The Sermons which it contains were composed at very different periods of his life; but they were all written out anew in his own hand, and in many parts recomposed, during the course of last summer, after he had completed his eightysecond year. They were delivered to the publishers about six weeks before his death, in the form and order in which they now appear. And it may gratify his readers to know that the last of them which he composed, though not the last in the order adopted for publication, was the Sermon on A Life of Dissipation and Pleasure a sermon written with great dignity and eloquence, and which should be regarded as his solemn parting admonition to a class of men, whose conduct is highly important to the community, and whose reformation and virtue he had long laboured most zealously to promote.

The Sermons which he has given to the world are universally admitted to be models in their kind; and they will long remain durable monuments of the piety, the genius, and sound judgment of their author. But they formed only a small part of the discourses he prepared for the pulpit. The remainder, modesty led him to think unfit for the press, and influenced by an excusable solicitude for his reputation, he left behind him an explicit injunction that his numerous manuscripts should be destroyed. The greatness of their number was creditable to his professional character, and exhibited a convincing proof that his fame as a public teacher had been honourably purchased, by the most unwearied application to the private and unseen labours of his office.
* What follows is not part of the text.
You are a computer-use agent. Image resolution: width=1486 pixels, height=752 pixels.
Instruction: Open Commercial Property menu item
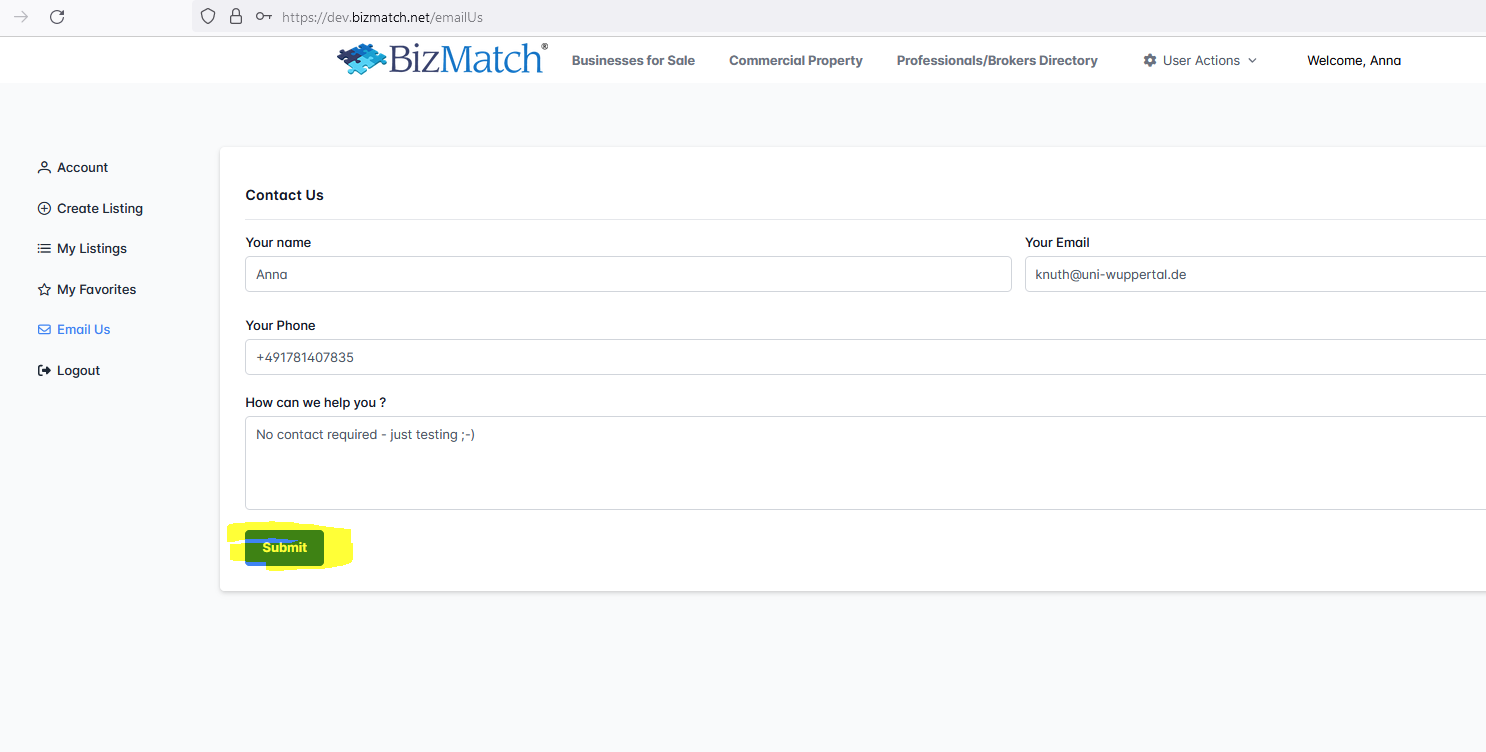click(x=795, y=61)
It rested on the uniform intrinsic excellence of his Discourses, in point of matter and composition, rather than on foreign attractions; for his delivery, though distinct, serious, and impressive, was not remarkably distinguished by that magic charm of voice and action which captivates the senses and imagination, and which, in the estimation of superficial hearers, constitutes the chief merit of a preacher.

In that department of his professional duty, which regarded the government of the church, Dr. Blair was steadily attached to the cause of moderation. From diffidence, and

perhaps from a certain degree of inaptitude for extemporary speaking, he took a less public part in the contests of ecclesiastical politics than some of his contemporaries; and, from the same causes, he never would consent to become Moderator of the General Assembly of the Church of Scotland. But his influence among his brethren was extensive: his opinion, guided by that sound uprightness of judgment which formed the predominant feature of his intellectual character, had been always held in high respect by the friends with whom he acted; and, for many of the last years of his life, it was received by them almost as a law. The great leading principle in which they cordially concurred with him, and which directed all their measures, was to preserve the church, on the one side, from a slavish, corrupting dependence on the civil power; and, on the other, from a greater infusion of democratical influence than is compatible with good order, and the established constitution of the country.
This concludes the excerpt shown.